**文档片段:**
========

袁相南,1947年生人,1967年11月自愿下乡到内蒙锡林郭勒盟西乌珠穆沁旗宝日格斯台牧场。1978年上大学,1983年毕业后在北京经济学院即后来的首都经济贸易大学任教,2007年退休。本人网文主要集中在新浪博客老糟的博客 (  http://blog.sina.com.cn/yuanxn100100  ) 




原题

烧死六十九知青

大火的回忆



作者:袁相南

原载新浪博客老糟的博客



(一)

 

1972年5月5日,一场草原大火烧死69名兵团战士。

 

当时,我在那个放火的连队(二连)当兽医。那天早上,我在河滩饮马,看见东边山上起火,就催马上去了。

 

当大火向东边四连烧过去时,团里下达命令:不惜一切代价把大火阻拦在四连。当时,四连正指导员是军人何龙光,副指导员是北京知青杜恒昌。何与杜各带一部分兵团战士上去了。

 

草原打火应该是顺风打火,人站在已经烧过的地方打火。但是,没有草原打火经验的年轻孩子,真的去拦截大火了。

 

我毕竟在兵团接收我们牧场前有过几年的牧区下乡经验。我经历过草原大火,火头前两百米二氧化碳的气团就压过来,人呼吸困难了。到几十米时烟呛,高温气体吸一口就灼伤气管与肺。因此,人到了火头中间就已经不行了,谈何打火。当地牧民,遇到这种情况是俯卧,用衣物包住头,屏住气,大火几秒或十几秒烧过去,还可以生还。

 

杜恒昌,据说把几个人救出火场,他最后体力不支倒在火场。但是,我后来向四连的人打听,到底杜救出来谁。得到的回答是他带领上去的三班,最后没一人生还。

 

军人何龙光一见大火来了,马上躲了,仅仅燎了眉毛和手。没听说他去救他带领上去兵团战士。

 

出了这么大的事惊动到周总理,要求调查处理此事。当时军区派了飞机来,而且把我们连长徐平海接走到锡林浩特接受军区首长的问话。徐知道他的连队闯下大祸,也吓尿了。

 

很快,上面把所有军人集中开会,统一部署善后。严令任何人不许透露具体细节,尤其是涉及指挥的过程。对外,要统一口径,把这次事故按照英雄集体保卫国家财产的口径宣传。

 

其实,这是一起责任事故,规定宣传口径为的是掩盖这是一起恶性事故的实质,就能防止群众追责。

 

而领导部门是按照内外两个标准来处理此事的。

========

**数据摘录:**

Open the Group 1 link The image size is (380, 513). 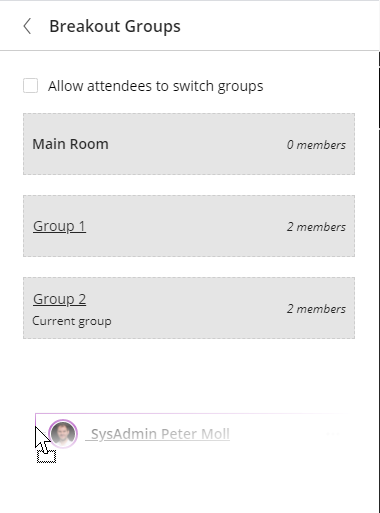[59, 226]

========

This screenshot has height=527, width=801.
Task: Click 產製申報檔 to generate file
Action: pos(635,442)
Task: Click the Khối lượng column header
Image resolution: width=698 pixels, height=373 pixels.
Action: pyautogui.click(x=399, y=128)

========

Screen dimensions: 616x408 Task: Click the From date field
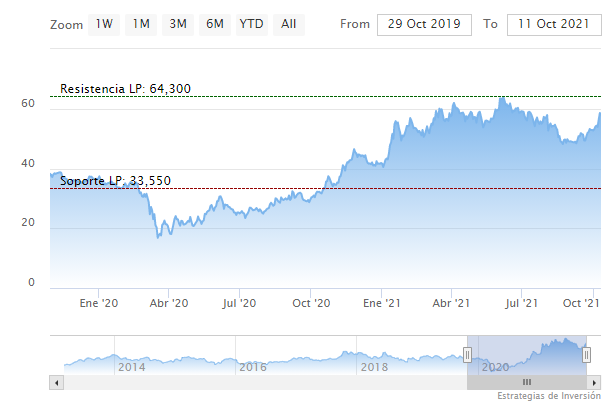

========

**任务内容:**
a: 草原大火回忆一文中,作者为什么说人到了火头中间就已经不行了?用一到三句话说明。
b: 从草原大火回忆一文的最后一句往下,接着写出后文。
这些条目和草原大火回忆一文没有关系。

**参考答案:**
a: 离火头还有两百米时,二氧化碳气团就压过来,人会呼吸困难。到几十米时烟会呛人,吸一口高温气体就会灼伤气管和肺。所以人走到火头中间就已经撑不住,更谈不上打火。

b:
对外,要正面宣传,不许讲胡乱指挥临阵丢下战士逃命自保,是集体的英雄行为。对于死难者给与烈士称号,以安抚。

 

对内,实际是按照事故处理的,相当一批军人被处理。有被警告记过的,甚至有开党籍、开军籍、限令复员等等。

 

这里最为典型的是何龙光的经历。何受了轻伤,手烫伤,眉毛燎了,住医院治疗很长时间。表面上大力宣传集体的英雄主义,按这个逻辑,何龙光就是带着英雄集体向上冲的,是英雄们的带头人。五师对高层处理的玄机不明白,起初要按照对外宣传的口径为何龙光请功。

 

但是,奇怪的是,兵团司令部就是迟迟不批,这事情僵在这里。

 

忽然,兵团司令部下了调令,调何龙光到兵团司令部。

 

大家这时才恍然大悟,迟迟不给何嘉奖,其实是要升他的官。而且是从基层连队直接上调到司令部,真是大大的破格提升。

 

何龙光高高兴兴到兵团司令部报到,绝没想到,上面立即宣布对他的处分:开除党籍、开除军籍、立即回老家。

 

何龙光灰溜溜回到齐齐哈尔成为光头老百姓。后来他还曾经回到牧场,当然不是为了对旧地的眷恋,据说是为了开工作关系的证明。但过了几年就听说死了。

 

还有,这个事件的苦主,几十个死难者家属。兵团解散时,把这些烈士家属事宜移交地方。但是,看来地方对此事有自己的看法,认为是替兵团擦屁股。

 

这些家属不满,抱怨说,地方政府从来没有过任何表示,比如逢年过节看望慰问烈属这种待遇从没有遇到过。

 

但此事不可一言蔽之。

 

比如,后来烈士陵园破败。牧区承包以后,围墙被人破坏。知青老鬼等向当局反映,就重修了陵园。而且近年来,把陵园作为爱国主义教育基地,教育中小学生要向烈士学习。(我抱有很大疑问。学什么?如金训华,为了救几根公家木材,跳进激流牺牲。到底是人命重要,还是物质财产重要?)

 

这事情已经过去多年,但余续尤在,衍生世间百态,令人慨叹。容我一点点道来。 


 

(二)


放火的是二连的农业排。这个连队有两个排,一个是牧业排,一个是农业排。说也巧了,这农业排最早我是排长,换句话说,如果发生大火时我在任上,我是会有一定责任的。但我当时不负责这个排了,被派去当兽医,已经有近一年的时间。我曾经在那个排长的位置上,但是,很多人觊觎这个小小官位,因此把我排挤掉,打发我去当兽医。

 

反之,我如在任上,那多青年被夺去生命,肯定是愧对冤魂,此生灵魂难得的平静。

 

可能是上天眷顾,让我被贬斥,脱离那个纠缠内斗不休的环境,离开告密揭发互相算计的困扰,过清净的生活。

 

说到杜恒昌,他比我大两岁,属鸡。我属猪,1947年生人,今年本命年。他如果活着也有76岁了。他是北京男六中的学生,父亲是总参雷达兵部的干部。杜恒昌早在“四清”时就被发展为党员,这在那批北京下乡知青中是绝无仅有的。因此,他很受各级政府重视,经常被叫去开会,也被吸纳进入西乌旗的革委会,以及牧场的革委会。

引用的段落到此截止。